= WHAT IS NEEDED =
Return each line of the data below that contains the string "icon". Matching is case-sensitive.

= DATA LISTING =
--- BEGIN ---

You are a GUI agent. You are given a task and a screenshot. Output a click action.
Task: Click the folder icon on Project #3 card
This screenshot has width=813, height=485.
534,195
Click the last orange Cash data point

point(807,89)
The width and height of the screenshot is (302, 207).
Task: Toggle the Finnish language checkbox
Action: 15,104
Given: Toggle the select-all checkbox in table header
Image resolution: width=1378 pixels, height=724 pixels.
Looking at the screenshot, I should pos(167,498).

--- END ---
--- BEGIN ---

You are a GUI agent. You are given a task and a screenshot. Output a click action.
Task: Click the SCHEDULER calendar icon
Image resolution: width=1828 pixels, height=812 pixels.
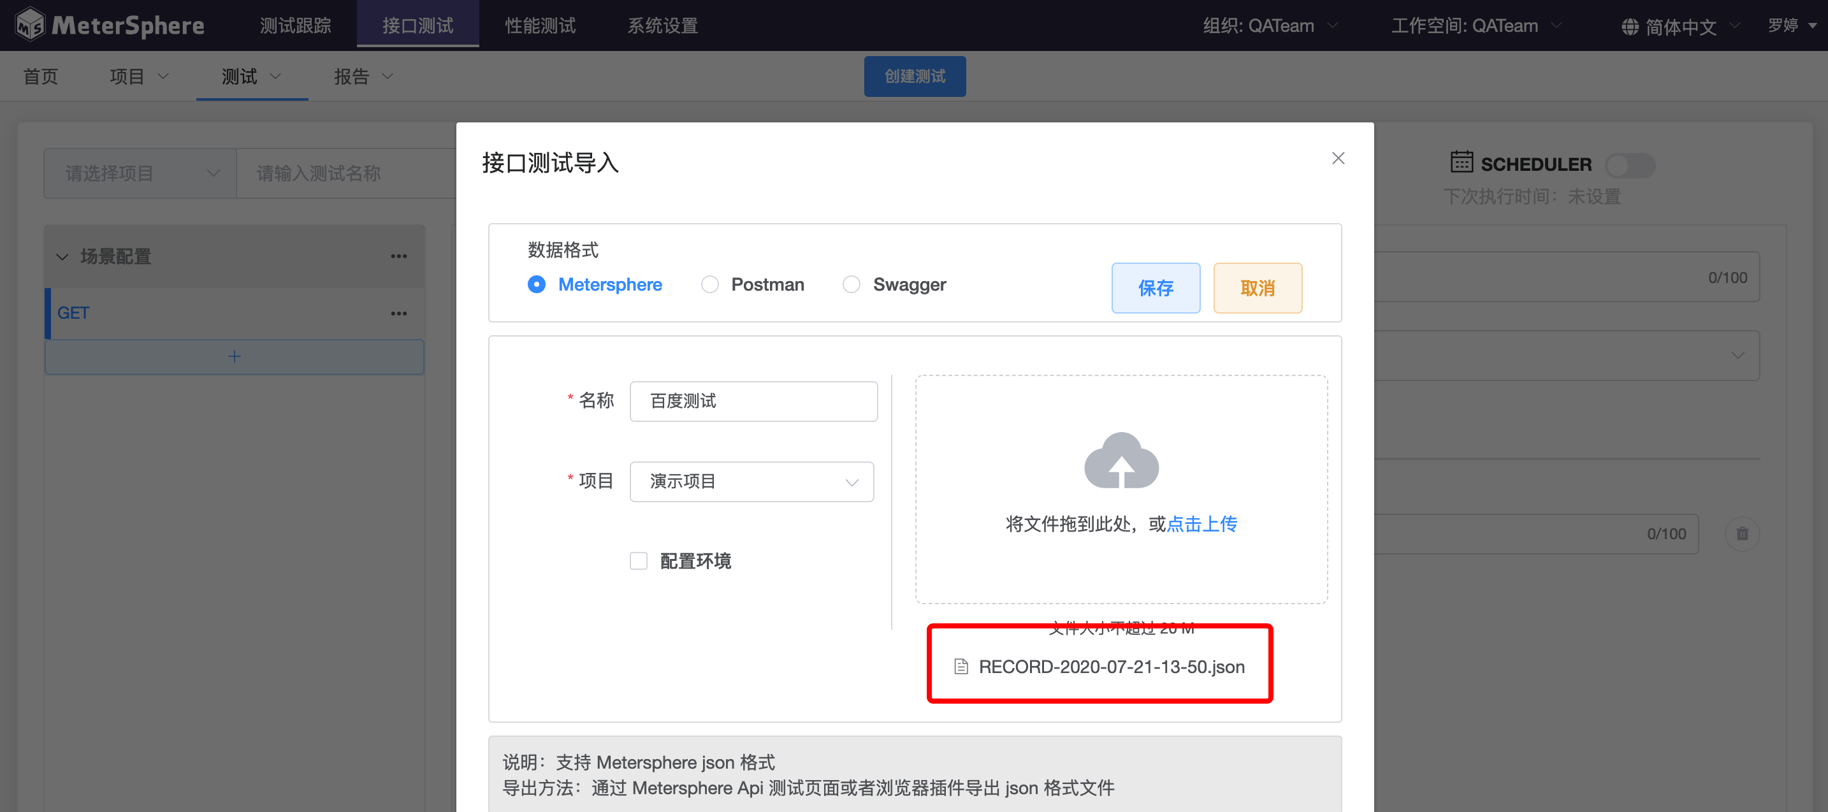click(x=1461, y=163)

--- END ---

= CORRECT RESULT =
Task: Click the folder icon on Project #3 card
Task: Click the SCHEDULER calendar icon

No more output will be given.